(Stored records)
* * * * *

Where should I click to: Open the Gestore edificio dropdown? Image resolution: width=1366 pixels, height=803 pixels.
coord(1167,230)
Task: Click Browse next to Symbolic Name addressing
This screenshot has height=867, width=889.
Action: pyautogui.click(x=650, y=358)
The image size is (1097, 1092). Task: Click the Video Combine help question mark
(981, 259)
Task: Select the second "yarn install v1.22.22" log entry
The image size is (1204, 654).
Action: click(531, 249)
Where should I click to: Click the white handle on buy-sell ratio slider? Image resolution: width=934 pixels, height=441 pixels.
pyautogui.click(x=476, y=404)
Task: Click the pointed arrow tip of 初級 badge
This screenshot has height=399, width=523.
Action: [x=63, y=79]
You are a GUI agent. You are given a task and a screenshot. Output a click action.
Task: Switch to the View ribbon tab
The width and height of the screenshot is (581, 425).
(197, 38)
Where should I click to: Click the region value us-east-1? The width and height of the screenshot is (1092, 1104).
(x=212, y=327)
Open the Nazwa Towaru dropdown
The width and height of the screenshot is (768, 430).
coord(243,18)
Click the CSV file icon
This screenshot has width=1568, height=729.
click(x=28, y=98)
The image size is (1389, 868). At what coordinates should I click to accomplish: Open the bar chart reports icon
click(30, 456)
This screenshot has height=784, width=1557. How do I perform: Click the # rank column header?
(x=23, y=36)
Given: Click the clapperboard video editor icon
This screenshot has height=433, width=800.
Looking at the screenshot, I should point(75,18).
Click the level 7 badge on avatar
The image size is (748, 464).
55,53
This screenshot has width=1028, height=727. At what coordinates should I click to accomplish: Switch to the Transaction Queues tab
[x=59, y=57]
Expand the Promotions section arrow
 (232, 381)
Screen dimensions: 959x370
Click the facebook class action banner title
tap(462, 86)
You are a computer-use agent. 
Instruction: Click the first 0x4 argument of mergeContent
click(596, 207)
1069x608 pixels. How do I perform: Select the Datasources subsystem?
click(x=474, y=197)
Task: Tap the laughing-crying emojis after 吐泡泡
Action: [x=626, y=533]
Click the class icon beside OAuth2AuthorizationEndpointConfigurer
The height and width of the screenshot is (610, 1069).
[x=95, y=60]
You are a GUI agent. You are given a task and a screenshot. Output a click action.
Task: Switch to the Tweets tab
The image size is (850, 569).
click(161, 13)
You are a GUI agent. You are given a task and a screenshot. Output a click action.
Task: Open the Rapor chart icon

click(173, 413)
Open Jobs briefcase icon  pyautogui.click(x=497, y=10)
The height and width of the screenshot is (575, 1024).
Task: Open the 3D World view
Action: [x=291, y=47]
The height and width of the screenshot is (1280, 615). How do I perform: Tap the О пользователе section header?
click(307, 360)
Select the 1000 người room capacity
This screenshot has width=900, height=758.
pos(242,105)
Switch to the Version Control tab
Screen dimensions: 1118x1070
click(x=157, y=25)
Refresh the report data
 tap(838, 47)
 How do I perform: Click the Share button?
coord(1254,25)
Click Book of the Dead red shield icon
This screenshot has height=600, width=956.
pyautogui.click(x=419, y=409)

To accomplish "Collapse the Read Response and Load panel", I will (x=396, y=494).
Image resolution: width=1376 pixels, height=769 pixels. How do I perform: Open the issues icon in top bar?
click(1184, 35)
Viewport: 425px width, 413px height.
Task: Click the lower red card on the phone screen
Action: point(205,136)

* * * * *

Work request: In full and without alteration, write out the data above.

Answer to the exercise:
Where should I click to: Open the Gestore edificio dropdown? Image resolution: width=1366 pixels, height=803 pixels.
coord(1167,230)
Task: Click Browse next to Symbolic Name addressing
This screenshot has height=867, width=889.
Action: pyautogui.click(x=650, y=358)
The image size is (1097, 1092). Task: Click the Video Combine help question mark
(981, 259)
Task: Select the second "yarn install v1.22.22" log entry
The image size is (1204, 654).
Action: click(531, 249)
Where should I click to: Click the white handle on buy-sell ratio slider? Image resolution: width=934 pixels, height=441 pixels.
pyautogui.click(x=476, y=404)
Task: Click the pointed arrow tip of 初級 badge
This screenshot has height=399, width=523.
Action: [x=63, y=79]
You are a GUI agent. You are given a task and a screenshot. Output a click action.
Task: Switch to the View ribbon tab
The width and height of the screenshot is (581, 425).
(197, 38)
Where should I click to: Click the region value us-east-1? The width and height of the screenshot is (1092, 1104).
(x=212, y=327)
Open the Nazwa Towaru dropdown
The width and height of the screenshot is (768, 430).
coord(243,18)
Click the CSV file icon
This screenshot has width=1568, height=729.
click(x=28, y=98)
The image size is (1389, 868). At what coordinates should I click to accomplish: Open the bar chart reports icon
click(30, 456)
This screenshot has height=784, width=1557. How do I perform: Click the # rank column header?
(x=23, y=36)
Given: Click the clapperboard video editor icon
This screenshot has height=433, width=800.
Looking at the screenshot, I should point(75,18).
Click the level 7 badge on avatar
The image size is (748, 464).
55,53
This screenshot has width=1028, height=727. At what coordinates should I click to accomplish: Switch to the Transaction Queues tab
[x=59, y=57]
Expand the Promotions section arrow
 (232, 381)
Screen dimensions: 959x370
Click the facebook class action banner title
tap(462, 86)
You are a computer-use agent. 
Instruction: Click the first 0x4 argument of mergeContent
click(596, 207)
1069x608 pixels. How do I perform: Select the Datasources subsystem?
click(x=474, y=197)
Task: Tap the laughing-crying emojis after 吐泡泡
Action: [x=626, y=533]
Click the class icon beside OAuth2AuthorizationEndpointConfigurer
The height and width of the screenshot is (610, 1069).
[x=95, y=60]
You are a GUI agent. You are given a task and a screenshot. Output a click action.
Task: Switch to the Tweets tab
The image size is (850, 569).
click(161, 13)
You are a GUI agent. You are given a task and a screenshot. Output a click action.
Task: Open the Rapor chart icon

click(173, 413)
Open Jobs briefcase icon  pyautogui.click(x=497, y=10)
The height and width of the screenshot is (575, 1024).
Task: Open the 3D World view
Action: [x=291, y=47]
The height and width of the screenshot is (1280, 615). How do I perform: Tap the О пользователе section header?
click(307, 360)
Select the 1000 người room capacity
This screenshot has width=900, height=758.
pos(242,105)
Switch to the Version Control tab
Screen dimensions: 1118x1070
click(x=157, y=25)
Refresh the report data
 tap(838, 47)
 How do I perform: Click the Share button?
coord(1254,25)
Click Book of the Dead red shield icon
This screenshot has height=600, width=956.
pyautogui.click(x=419, y=409)

To accomplish "Collapse the Read Response and Load panel", I will (x=396, y=494).
Image resolution: width=1376 pixels, height=769 pixels. How do I perform: Open the issues icon in top bar?
click(1184, 35)
Viewport: 425px width, 413px height.
Task: Click the lower red card on the phone screen
Action: point(205,136)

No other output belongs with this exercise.